-- Task goal --
Retype all of the data without changing a single word.

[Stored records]
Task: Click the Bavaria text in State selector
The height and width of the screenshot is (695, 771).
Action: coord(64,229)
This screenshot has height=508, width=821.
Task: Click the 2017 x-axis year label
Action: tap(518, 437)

-- Answer area --
Task: Click the Bavaria text in State selector
The height and width of the screenshot is (695, 771).
Action: coord(64,229)
This screenshot has height=508, width=821.
Task: Click the 2017 x-axis year label
Action: tap(518, 437)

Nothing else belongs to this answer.